For the word "will", copy every line of the material that includes it.

» **Source data**:
- - - - -
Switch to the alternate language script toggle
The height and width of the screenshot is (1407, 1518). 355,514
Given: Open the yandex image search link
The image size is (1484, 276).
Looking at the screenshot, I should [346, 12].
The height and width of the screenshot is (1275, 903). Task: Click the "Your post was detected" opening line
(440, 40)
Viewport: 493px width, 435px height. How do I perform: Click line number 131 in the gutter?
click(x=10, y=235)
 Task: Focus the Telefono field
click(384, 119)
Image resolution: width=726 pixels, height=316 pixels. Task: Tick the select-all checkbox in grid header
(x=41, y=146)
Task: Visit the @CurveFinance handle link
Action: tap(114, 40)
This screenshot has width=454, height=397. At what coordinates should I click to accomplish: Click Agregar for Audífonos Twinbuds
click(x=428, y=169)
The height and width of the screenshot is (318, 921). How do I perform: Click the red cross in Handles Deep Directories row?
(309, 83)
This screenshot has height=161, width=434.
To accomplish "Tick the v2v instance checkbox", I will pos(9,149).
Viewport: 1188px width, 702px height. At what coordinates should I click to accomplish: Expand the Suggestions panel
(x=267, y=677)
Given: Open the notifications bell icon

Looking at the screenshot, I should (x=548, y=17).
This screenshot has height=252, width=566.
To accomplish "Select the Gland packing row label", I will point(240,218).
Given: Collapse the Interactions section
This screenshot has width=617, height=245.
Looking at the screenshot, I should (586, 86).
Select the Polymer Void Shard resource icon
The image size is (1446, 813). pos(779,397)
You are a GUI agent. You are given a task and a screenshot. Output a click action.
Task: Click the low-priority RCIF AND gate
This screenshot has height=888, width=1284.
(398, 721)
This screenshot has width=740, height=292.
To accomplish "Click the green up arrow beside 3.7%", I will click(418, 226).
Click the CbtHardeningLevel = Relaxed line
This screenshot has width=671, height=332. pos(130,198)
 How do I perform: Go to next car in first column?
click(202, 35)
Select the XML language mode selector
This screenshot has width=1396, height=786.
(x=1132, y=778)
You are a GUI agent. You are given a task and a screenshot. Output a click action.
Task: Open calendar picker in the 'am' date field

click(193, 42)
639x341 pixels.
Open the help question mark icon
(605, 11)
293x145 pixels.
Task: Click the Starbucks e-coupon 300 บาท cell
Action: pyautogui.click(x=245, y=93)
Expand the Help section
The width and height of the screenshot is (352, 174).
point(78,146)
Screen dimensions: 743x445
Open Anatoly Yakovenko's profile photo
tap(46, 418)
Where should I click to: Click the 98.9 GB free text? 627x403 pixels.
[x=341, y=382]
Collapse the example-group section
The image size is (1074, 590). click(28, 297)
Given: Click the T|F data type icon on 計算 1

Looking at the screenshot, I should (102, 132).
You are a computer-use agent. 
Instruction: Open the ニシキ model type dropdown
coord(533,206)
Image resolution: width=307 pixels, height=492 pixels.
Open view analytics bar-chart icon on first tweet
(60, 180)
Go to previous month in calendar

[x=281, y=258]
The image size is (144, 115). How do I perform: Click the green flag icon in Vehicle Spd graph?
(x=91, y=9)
- - - - -
» **Response area**:
To accomplish "Tick the v2v instance checkbox", I will pos(9,149).
To accomplish "Select the Gland packing row label", I will point(240,218).
To accomplish "Click the green up arrow beside 3.7%", I will click(418, 226).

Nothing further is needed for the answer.